More than 1,000 students from around the United States are performing this weekend with the National Children’s Honor Choir in Salt Lake City. It’s one of the most prestigious junior choruses in the country. And three students from a school in southwest Denver made the cut.
"This is enormous,” American Choral Directors Association director of education and communication Scott Dorsey says. “It simply does not get bigger than this.” The non-profit music education organization is sponsoring the event.
Their accomplishment is all the more notable because none of the three girls -- Tamilyn Lechuga, Sophia Porreca, and Claire Thompson -- has ever taken private voice lessons. They attend Kunsmiller Creative Arts Academy, a school in southwest Denver where 80 percent of kids qualify for free or reduced lunch. And they just love to sing.
From the moment they learned they’d been selected in mid-November, they were hard at work learning eight new songs for the performance, as well as their numbers for the school musical, "Alice in Wonderland," and rehearsals for the elementary school play.
All three say they got their start while riding in their cars when they were around 3 years old. "That’s where everybody sings, pretty much," Lechuga says.
It was the musical "Annie" that inspired Porreca to exercise her vocal chords. "I got obsessed with it," Porreca says. "And I just sang those songs all day long."
Lechuga said singing makes her happy on sad days. If she’s not feeling like going to school, she sings; if there’s too much homework, she sings. "Once you get the hang of it, hey, you can do anything singing!" she says.
Porreca, too, likes how singing can change moods. One day, when her family was in the car and everyone was in a sad mood, Porreca started singing to a song on the car stereo.
"I just started singing and then the whole car lit up and everyone was singing," Porreca says. "And I was like, ‘even your worst day can be happy if you just sing a song.’"
Thompson, for her part, likes to sing songs to reflect her emotion in any given moment.
"If I’m sad, or just calm, I’ll sing a favorite song that’s pretty quiet and slow," she says.
Getting ready for the big day
Preparing for the national choir has taken a great deal of work. Instead of hanging out or playing tag, the girls spend their recesses practicing with their choir teacher Sara Burton. The eight songs the girls are learning are at the difficulty level typical of high school music. The repertoire includes a Baltic song sung in Latvian and a Brazilian song in Portuguese.
Porreca and Thompson are sopranos. Lechuga is an alto. They’ve learned their parts on their own and this week they’re practicing them together. It’s challenging, and Burton patiently dissects the music with her students, going over every line.
Burton began working with the girls about six years ago when the school first opened. The principal at the time had a vision that students in this southwest part of the city, marked by high levels of poverty, could practice the arts.

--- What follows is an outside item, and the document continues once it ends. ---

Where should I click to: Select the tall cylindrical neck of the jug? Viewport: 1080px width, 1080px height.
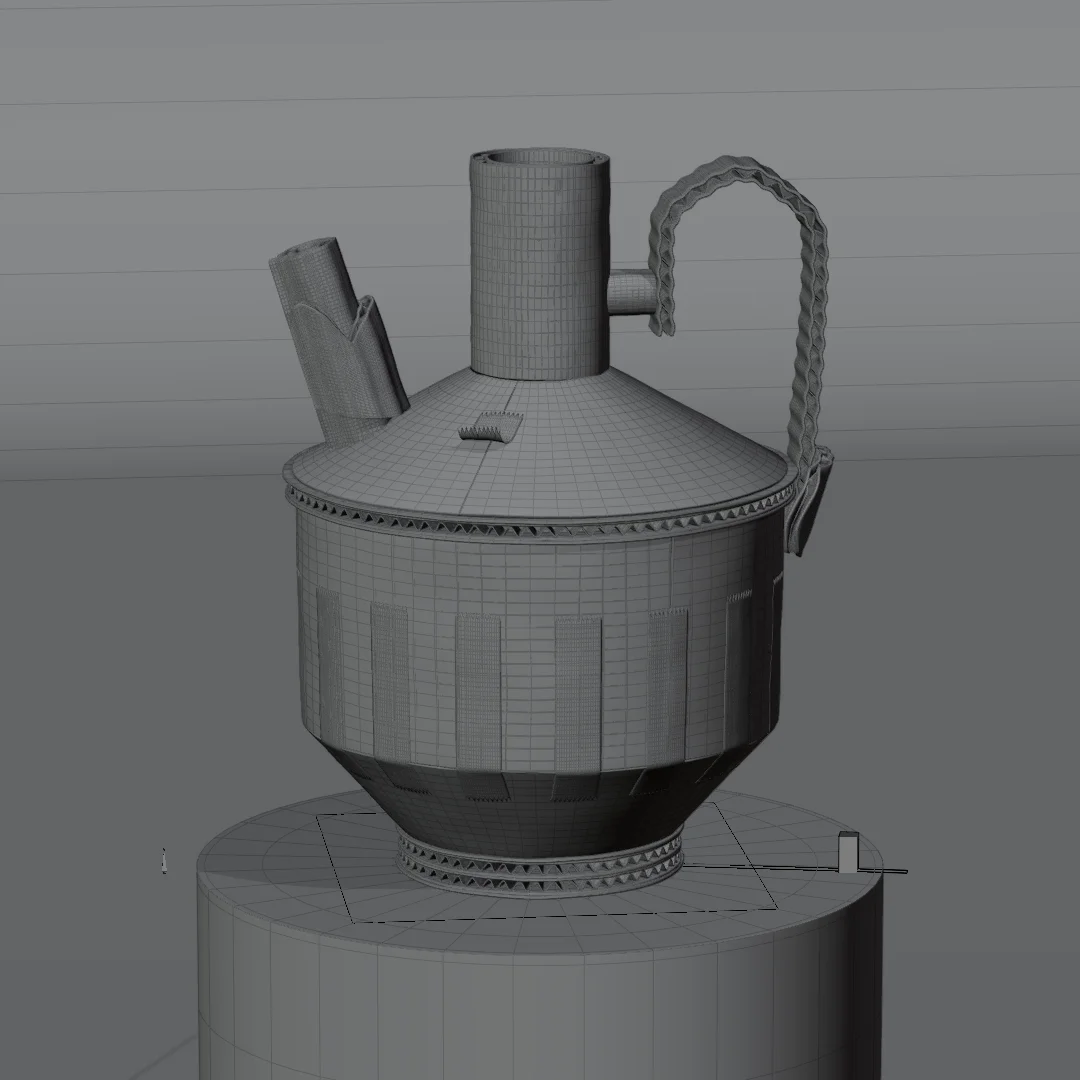tap(540, 270)
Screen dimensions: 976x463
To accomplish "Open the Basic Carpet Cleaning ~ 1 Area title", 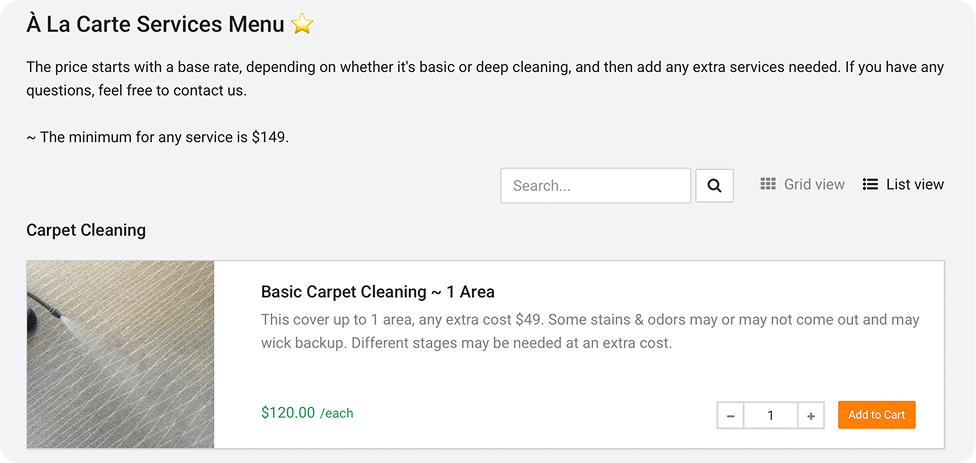I will [x=377, y=292].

Kunsmiller Creative Arts Academy offers a wide spectrum of rigorous arts-focused programming. It includes dance, music, choral singing, fine art and graphic design.
"We have students that never would have been able to do this that have just succeeded and they’re representing the school," Burton says.
She is particularly proud of her students’ achievement of making it into the National Honor Choir because the more prominent metro area art school, the Denver School of the Arts, did not get any of its students into the ensemble this year.
"I love Denver School of the Arts and they have a wonderful program and we are not them," Burton says. "It’s great to be able to compete at that kind of a level and give the same opportunities to our students that they have up there."